From knowledge搬运工 to capability forger—within this shift there is an even more critical responsibility: supervising AI. “It’s not about supervising whether AI makes mistakes; it’s about supervising whether the entire learning process is truly effective for each student.” Yang Linfeng emphasized. “Throughout the education process, teachers also need to select among the assistance plans AI provides and make judgments.”

New opportunities in the education industry

The transformation of the education system is urgent, leaving companies in the education track with a new round of massive imagination space.

Jiang Feng believes the AI wave creates three new opportunities for companies in the education sector:

The first is high-quality teaching content design firms. Industry consensus is that whether it’s large models or Agents, if they only use public datasets from the internet, they can’t meet the needs of current educational scenarios. Just like the embodied intelligence industry needs high-quality data, the education sector needs professional teaching data and content design even more.
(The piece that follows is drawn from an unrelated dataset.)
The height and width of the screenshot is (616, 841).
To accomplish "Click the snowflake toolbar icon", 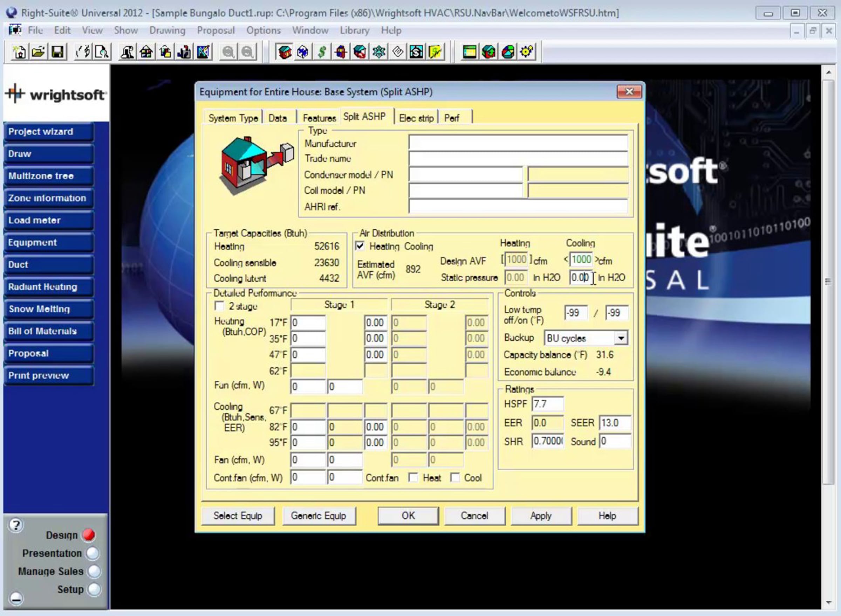I will (x=379, y=52).
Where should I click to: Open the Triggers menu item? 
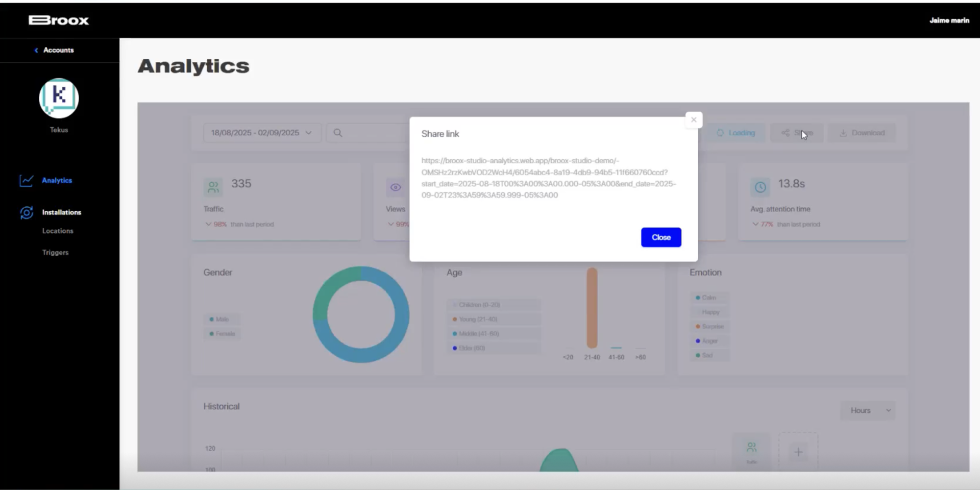tap(55, 253)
This not only makes it easier for students to understand learning content, but also integrates the training of core capabilities—asking questions, following up, value judgment—into the process.
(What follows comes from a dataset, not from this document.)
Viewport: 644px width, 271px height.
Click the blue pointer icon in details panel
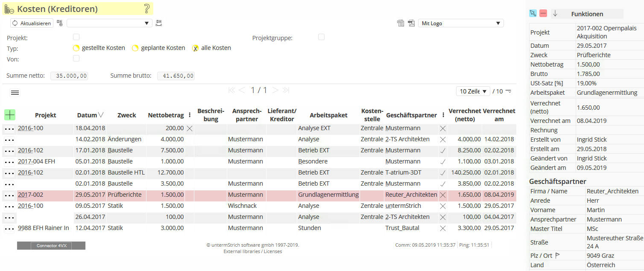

“What Onion Learning needs to do is use technology to reconstruct content into Agents.” Yang Linfeng is very confident about data and content. “Our confidence comes from 10k carefully designed course contents behind us, a deep understanding of student learning state accumulated from 500 billion interactions, and our deep insight into ‘how to teach children so they can truly learn.’ Without these, an Agent is just an empty shell.”
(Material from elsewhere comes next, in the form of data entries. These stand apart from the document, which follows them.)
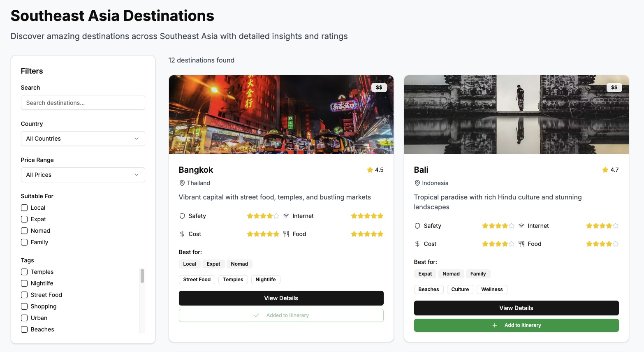
Task: Click the plus icon on Add to Itinerary
Action: pos(494,325)
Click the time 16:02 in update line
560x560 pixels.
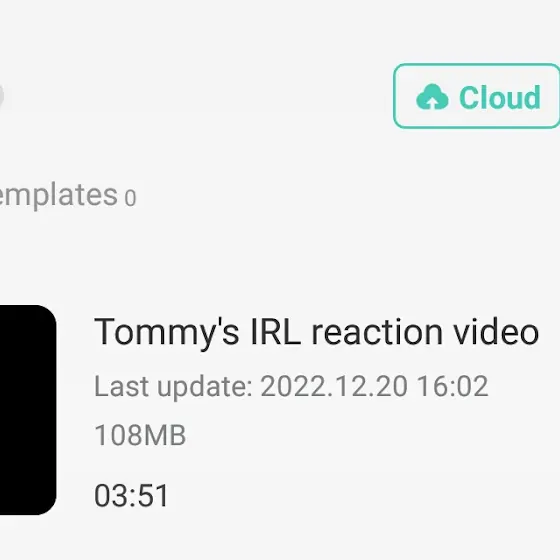pyautogui.click(x=452, y=386)
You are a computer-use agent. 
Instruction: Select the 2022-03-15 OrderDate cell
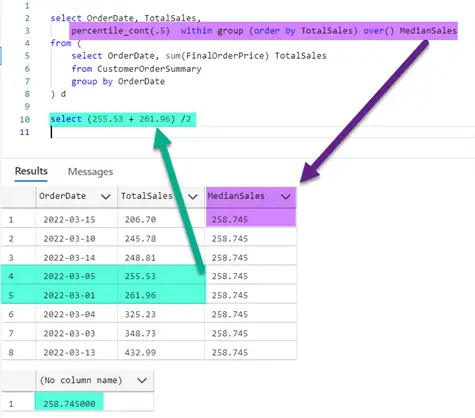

The second opportunity is classroom design. The key to classroom design is helping schools and teachers find the “golden ratio point” between human-AI collaboration and between capabilities and assessments. In this area, education technology companies are more capable than schools. Classroom design needs to redistribute, offline, the way and density of human-AI cooperation, re-position which roles participate and in what forms, and also differentiate from students’ own online independent learning experience. Its importance is no less than that of textbook writing in this era.

A deeper challenge is coupling with the assessment system. When exams also begin to emphasize critical thinking and human-AI collaboration literacy, how will school education keep up? This requires intervention during the design phase of offline teaching content—weaving “capability development” and “exam-prep necessities” into the same product logic.

The third opportunity lies in building value systems and humanistic literacy. When technology lowers the barriers to acquiring knowledge, education returns to its original form: cultivating a complete person. Curiosity, resilience in the face of setbacks, cooperation spirit, moral sense, and an appreciation for beauty—these qualities, submerged by exam-oriented systems in the old era, will become the biggest differentiating advantages among people in the AI era. And all related training systems should receive higher-priority attention from parents in the next era as well.

Back to that anxious mother

The mother who asked the question in the parent group at midnight may not need to be so anxious. History has proven that writing does not make people stupid, printing does not make people lazy, and the internet does not strip people of their ability to think. This time, AI probably won’t either.

What truly needs attention is not whether the child uses AI, but how we define “education.” The ability to ask questions supported by systematic learning and framework capability; the ability to choose supported by doubt and value judgment; and the human soul supported by humanistic literacy. Helping children build a stable foundation of these three layers of abilities is the real issue parents should care about.

The transformation of the education system won’t happen overnight. It requires policy to put down a century-long path dependency, teachers to complete the shift from “teaching artisan” to guide, and parents to strike a difficult balance between exam anxiety and long-term capabilities.

But for that mother and her child, the answer might be simple: first, ask the child to describe how they collaborated with AI, and why they think the article is good. Everything else can be left to time.